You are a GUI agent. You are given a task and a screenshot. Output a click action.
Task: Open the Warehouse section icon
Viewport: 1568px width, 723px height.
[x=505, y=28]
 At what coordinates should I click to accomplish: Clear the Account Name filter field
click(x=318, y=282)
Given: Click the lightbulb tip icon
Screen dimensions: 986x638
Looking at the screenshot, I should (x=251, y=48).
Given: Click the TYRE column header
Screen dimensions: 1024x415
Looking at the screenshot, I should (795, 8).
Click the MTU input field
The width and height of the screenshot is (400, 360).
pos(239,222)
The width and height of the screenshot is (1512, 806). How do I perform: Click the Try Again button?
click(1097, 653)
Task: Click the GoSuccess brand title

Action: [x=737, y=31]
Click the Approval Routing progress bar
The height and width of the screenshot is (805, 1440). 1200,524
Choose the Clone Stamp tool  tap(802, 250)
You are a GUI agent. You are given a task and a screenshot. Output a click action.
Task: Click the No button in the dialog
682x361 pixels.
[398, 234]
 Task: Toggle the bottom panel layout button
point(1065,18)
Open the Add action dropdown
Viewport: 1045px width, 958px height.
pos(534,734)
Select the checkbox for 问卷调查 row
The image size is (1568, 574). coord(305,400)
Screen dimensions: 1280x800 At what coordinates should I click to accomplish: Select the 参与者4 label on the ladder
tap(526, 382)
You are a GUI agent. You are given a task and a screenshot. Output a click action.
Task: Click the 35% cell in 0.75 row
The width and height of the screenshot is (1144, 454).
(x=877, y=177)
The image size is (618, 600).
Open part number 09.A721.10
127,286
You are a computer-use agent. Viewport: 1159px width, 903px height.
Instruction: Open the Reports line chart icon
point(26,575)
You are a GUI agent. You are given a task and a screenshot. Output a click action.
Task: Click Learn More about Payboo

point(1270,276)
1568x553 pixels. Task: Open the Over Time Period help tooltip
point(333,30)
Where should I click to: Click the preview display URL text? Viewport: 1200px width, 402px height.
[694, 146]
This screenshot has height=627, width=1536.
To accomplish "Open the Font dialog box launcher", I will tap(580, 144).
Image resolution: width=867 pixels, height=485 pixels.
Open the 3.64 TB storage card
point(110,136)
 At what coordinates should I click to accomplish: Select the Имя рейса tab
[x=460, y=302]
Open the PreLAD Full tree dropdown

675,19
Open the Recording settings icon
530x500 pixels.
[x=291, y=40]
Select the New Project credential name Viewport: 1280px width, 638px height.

▸ **Work order**
In full and word for word, give the listing above again.

▸ **The completed task**
You are a GUI agent. You are given a task and a screenshot. Output a click action.
Task: Open the Warehouse section icon
Viewport: 1568px width, 723px height.
[x=505, y=28]
 At what coordinates should I click to accomplish: Clear the Account Name filter field
click(x=318, y=282)
Given: Click the lightbulb tip icon
Screen dimensions: 986x638
Looking at the screenshot, I should (x=251, y=48).
Given: Click the TYRE column header
Screen dimensions: 1024x415
Looking at the screenshot, I should (795, 8).
Click the MTU input field
The width and height of the screenshot is (400, 360).
pos(239,222)
The width and height of the screenshot is (1512, 806). How do I perform: Click the Try Again button?
click(1097, 653)
Task: Click the GoSuccess brand title

Action: [x=737, y=31]
Click the Approval Routing progress bar
The height and width of the screenshot is (805, 1440). 1200,524
Choose the Clone Stamp tool  tap(802, 250)
You are a GUI agent. You are given a task and a screenshot. Output a click action.
Task: Click the No button in the dialog
682x361 pixels.
[398, 234]
 Task: Toggle the bottom panel layout button
point(1065,18)
Open the Add action dropdown
Viewport: 1045px width, 958px height.
pos(534,734)
Select the checkbox for 问卷调查 row
The image size is (1568, 574). coord(305,400)
Screen dimensions: 1280x800 At what coordinates should I click to accomplish: Select the 参与者4 label on the ladder
tap(526, 382)
You are a GUI agent. You are given a task and a screenshot. Output a click action.
Task: Click the 35% cell in 0.75 row
The width and height of the screenshot is (1144, 454).
(x=877, y=177)
The image size is (618, 600).
Open part number 09.A721.10
127,286
You are a computer-use agent. Viewport: 1159px width, 903px height.
Instruction: Open the Reports line chart icon
point(26,575)
You are a GUI agent. You are given a task and a screenshot. Output a click action.
Task: Click Learn More about Payboo

point(1270,276)
1568x553 pixels. Task: Open the Over Time Period help tooltip
point(333,30)
Where should I click to: Click the preview display URL text? Viewport: 1200px width, 402px height.
[694, 146]
This screenshot has height=627, width=1536.
To accomplish "Open the Font dialog box launcher", I will tap(580, 144).
Image resolution: width=867 pixels, height=485 pixels.
Open the 3.64 TB storage card
point(110,136)
 At what coordinates should I click to accomplish: Select the Имя рейса tab
[x=460, y=302]
Open the PreLAD Full tree dropdown

675,19
Open the Recording settings icon
530x500 pixels.
[x=291, y=40]
Select the New Project credential name Viewport: 1280px width, 638px height.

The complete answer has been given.